いくらか行きたがった前走だが、重賞とは考えられないペースの遅さだっただけで、これだけ千四からの距離延長馬が揃えば折り合いを欠くようなことはあり得ない。時計勝負も上がり勝負も心配なく、この馬が意識を強める他馬も不在。むしろこの馬自身の故障だけが今後の心配と課題となるだろう。どう勝つかだ。

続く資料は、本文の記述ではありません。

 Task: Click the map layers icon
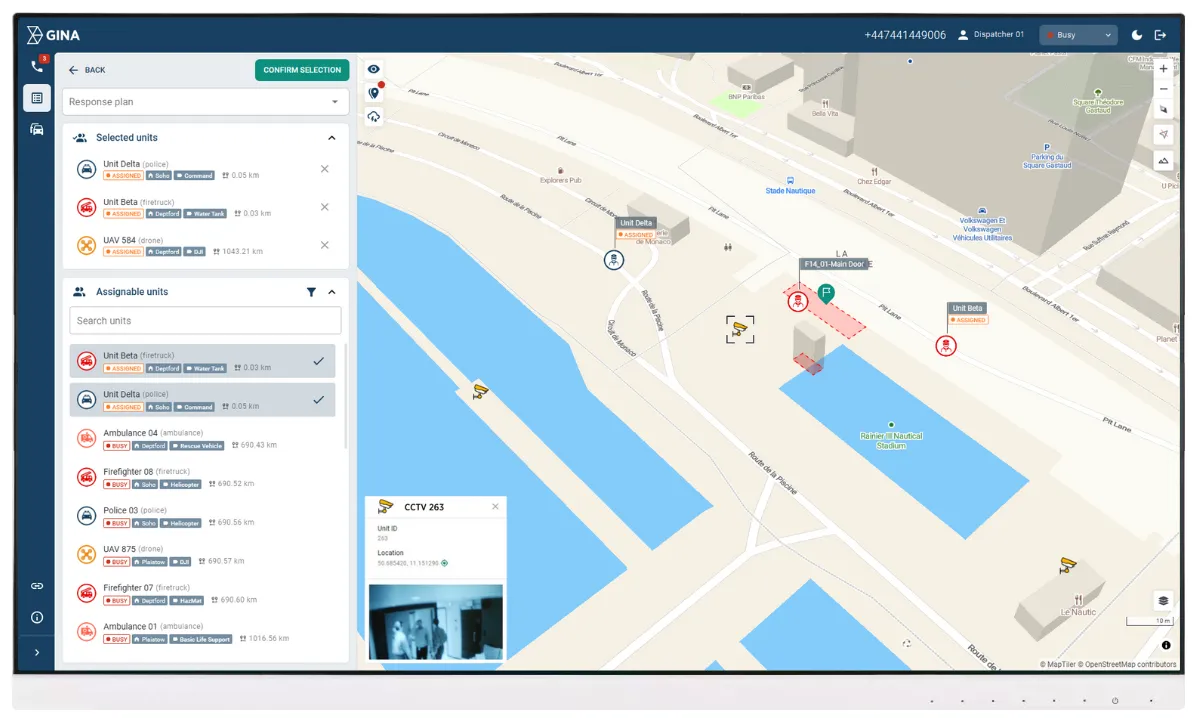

2頭目の前走レコード。タイセイビジョンもサリオス同等の価値を見出せる。翌週の古馬2勝クラスと比較。
古馬2勝クラス
1分21秒4(5F通過58秒4、レース上がり34秒1、最速32秒8)
京王杯
1分20秒8(5F通過58秒0、レース上がり34秒1、最速33秒5)
最速上がりに若干の開きがあるものの、時計が速いために仕方ない。数字的にはほぼ互角かそれ以上のレベルとみていい。直線入口で行き場を失くしたが、前が開くのをじっくり待って仕掛けを我慢。残り2ハロンで前がクリアになってもまた仕掛けず、残り350から軽く仕掛け始めて残り150からのムチ3連発だけで残り100に先頭に立った。絵にかいたような仕掛けのタイミングからの横綱相撲で、追うほど伸びる瞬発力は一流馬を感じさせる切れ味。課題は距離延長がどう転ぶかだけに絞られた。3角過ぎに一瞬鞍上が立つほどの折り合い難をみせた折り合い難が距離延長によって再発すれば致命傷になる可能性も出てくるか。テン乗り、初距離に加えてさらなる馬体成長という課題が解消されているかも注目したい。ポカを覚悟の狙いが妥当。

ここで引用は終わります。